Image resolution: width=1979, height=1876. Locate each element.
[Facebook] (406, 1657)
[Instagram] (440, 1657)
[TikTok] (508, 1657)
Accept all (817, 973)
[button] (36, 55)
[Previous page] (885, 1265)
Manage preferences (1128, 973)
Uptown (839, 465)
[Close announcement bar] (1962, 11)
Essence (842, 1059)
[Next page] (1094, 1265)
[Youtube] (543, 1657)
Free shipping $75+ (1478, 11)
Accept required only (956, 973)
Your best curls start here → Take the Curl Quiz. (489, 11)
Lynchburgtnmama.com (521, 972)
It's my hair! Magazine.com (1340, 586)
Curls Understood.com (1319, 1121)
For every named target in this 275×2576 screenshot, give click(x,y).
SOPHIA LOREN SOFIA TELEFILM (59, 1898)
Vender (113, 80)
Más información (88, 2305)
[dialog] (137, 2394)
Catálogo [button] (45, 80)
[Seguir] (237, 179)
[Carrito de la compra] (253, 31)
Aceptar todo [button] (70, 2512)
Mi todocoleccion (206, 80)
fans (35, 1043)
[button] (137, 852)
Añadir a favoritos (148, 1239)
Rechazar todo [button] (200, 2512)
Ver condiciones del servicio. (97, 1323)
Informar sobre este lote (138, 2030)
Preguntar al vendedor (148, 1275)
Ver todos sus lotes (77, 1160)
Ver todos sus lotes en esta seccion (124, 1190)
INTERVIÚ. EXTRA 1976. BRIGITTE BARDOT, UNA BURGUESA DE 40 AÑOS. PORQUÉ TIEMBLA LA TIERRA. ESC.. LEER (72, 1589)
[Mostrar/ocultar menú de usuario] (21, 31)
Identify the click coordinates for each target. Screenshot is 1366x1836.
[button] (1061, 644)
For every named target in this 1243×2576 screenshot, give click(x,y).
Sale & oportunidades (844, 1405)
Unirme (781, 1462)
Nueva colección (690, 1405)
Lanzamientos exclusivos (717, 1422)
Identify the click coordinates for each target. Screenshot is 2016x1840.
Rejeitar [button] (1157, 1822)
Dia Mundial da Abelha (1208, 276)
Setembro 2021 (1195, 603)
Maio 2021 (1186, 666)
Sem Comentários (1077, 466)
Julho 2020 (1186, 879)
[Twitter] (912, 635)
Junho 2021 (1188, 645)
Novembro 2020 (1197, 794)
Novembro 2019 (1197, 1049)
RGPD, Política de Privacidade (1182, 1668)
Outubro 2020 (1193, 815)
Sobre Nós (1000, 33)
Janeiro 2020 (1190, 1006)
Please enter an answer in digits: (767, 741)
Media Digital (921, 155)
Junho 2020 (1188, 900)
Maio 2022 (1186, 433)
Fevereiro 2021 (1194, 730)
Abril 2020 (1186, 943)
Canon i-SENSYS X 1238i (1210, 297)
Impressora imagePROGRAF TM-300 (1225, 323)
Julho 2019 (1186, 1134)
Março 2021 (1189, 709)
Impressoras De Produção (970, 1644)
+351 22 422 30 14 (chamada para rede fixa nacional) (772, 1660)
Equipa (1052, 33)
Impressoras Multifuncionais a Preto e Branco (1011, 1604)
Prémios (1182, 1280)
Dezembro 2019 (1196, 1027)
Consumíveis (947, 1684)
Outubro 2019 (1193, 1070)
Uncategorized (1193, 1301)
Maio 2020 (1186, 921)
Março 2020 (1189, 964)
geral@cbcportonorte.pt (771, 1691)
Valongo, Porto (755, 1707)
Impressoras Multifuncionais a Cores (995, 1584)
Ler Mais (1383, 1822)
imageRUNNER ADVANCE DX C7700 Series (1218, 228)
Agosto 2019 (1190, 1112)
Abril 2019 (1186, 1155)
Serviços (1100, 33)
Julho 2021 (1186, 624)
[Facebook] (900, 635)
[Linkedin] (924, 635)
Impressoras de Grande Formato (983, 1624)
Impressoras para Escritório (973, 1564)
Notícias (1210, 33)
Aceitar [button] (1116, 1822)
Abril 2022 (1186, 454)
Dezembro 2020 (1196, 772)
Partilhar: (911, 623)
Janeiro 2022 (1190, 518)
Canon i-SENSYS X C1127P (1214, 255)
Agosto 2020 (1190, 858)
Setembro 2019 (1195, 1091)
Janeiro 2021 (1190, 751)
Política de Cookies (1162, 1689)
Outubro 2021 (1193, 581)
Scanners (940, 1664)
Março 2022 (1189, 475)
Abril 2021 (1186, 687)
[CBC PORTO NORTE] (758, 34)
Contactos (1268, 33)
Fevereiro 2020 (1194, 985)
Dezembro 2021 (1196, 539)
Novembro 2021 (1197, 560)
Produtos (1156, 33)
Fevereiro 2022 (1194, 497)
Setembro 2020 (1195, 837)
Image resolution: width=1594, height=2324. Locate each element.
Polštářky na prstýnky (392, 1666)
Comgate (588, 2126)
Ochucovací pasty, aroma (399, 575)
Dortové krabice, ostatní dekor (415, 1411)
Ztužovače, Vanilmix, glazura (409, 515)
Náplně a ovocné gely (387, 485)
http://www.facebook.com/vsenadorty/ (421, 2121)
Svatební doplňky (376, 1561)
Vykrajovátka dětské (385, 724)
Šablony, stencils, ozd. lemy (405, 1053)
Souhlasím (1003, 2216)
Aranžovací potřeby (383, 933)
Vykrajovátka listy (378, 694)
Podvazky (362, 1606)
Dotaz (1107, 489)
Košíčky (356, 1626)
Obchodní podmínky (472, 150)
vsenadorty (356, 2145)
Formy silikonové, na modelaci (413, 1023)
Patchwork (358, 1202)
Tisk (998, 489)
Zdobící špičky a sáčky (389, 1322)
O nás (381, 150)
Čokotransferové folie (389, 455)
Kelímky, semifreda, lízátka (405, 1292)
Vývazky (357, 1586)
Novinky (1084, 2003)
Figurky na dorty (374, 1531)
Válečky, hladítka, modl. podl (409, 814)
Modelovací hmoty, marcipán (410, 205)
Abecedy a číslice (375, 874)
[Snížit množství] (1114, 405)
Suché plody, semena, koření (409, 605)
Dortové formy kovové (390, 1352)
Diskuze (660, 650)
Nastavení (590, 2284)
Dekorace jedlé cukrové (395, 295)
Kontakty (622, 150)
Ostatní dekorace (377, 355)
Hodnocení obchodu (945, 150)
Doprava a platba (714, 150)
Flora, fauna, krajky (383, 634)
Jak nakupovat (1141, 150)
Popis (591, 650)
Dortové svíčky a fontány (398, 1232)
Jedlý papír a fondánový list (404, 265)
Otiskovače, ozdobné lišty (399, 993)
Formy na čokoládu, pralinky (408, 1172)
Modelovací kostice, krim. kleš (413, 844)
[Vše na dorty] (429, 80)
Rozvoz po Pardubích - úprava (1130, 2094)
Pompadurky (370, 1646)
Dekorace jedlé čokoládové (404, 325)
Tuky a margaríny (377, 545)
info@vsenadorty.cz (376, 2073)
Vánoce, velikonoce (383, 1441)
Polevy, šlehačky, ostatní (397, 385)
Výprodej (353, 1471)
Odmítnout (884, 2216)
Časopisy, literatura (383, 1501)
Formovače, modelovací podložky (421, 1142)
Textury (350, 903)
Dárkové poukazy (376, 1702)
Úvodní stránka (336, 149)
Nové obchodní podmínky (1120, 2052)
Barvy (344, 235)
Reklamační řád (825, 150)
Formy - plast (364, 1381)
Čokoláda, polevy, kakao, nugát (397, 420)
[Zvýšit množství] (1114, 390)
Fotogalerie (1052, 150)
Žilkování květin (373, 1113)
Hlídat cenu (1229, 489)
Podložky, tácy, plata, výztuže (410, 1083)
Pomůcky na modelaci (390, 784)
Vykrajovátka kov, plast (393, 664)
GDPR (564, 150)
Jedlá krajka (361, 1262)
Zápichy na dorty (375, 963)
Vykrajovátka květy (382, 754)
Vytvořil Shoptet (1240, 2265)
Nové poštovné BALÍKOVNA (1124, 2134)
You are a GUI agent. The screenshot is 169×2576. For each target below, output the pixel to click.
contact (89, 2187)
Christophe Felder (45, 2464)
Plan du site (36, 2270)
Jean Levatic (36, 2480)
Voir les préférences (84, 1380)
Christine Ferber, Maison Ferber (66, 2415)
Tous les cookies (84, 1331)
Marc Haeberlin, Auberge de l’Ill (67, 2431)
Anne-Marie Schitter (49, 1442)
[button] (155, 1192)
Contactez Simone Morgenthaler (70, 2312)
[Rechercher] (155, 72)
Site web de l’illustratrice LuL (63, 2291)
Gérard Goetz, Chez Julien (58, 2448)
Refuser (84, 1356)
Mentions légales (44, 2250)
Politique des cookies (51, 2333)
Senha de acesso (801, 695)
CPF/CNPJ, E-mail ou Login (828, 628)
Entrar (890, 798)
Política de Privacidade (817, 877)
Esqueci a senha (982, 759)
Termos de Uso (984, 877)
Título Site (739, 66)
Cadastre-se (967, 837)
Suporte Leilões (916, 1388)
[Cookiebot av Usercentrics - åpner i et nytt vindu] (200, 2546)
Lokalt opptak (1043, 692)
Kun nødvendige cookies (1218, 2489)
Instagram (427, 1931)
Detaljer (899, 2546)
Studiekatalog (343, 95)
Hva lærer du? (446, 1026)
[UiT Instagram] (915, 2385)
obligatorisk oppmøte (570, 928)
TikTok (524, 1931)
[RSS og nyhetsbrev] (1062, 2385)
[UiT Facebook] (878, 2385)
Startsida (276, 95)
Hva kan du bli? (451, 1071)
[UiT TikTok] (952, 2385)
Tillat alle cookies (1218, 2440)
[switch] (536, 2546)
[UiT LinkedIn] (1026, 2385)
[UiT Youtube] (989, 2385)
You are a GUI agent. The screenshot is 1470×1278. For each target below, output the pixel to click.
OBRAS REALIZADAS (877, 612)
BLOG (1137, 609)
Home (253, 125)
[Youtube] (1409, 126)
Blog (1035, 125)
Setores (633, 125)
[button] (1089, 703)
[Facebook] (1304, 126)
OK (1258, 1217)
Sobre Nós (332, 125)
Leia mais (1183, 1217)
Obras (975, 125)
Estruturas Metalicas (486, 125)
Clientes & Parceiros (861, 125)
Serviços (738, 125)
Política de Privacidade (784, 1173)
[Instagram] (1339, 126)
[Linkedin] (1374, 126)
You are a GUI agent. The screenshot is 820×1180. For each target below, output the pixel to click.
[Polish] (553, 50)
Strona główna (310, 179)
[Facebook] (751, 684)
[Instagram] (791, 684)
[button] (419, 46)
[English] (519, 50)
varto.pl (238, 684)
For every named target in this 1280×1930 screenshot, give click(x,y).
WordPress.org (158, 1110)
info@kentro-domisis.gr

**INSTRUCTIONS FOR THE TASK**.
Wherever a line in the entries holds "this", copy that line.

**RESPONSE BOX**.
For every named target in this 275×2576 screenshot, give click(x,y).
For every named target in this 1243×2576 screenshot, give click(x,y).
For every named target in this 1280×1930 screenshot, give click(x,y).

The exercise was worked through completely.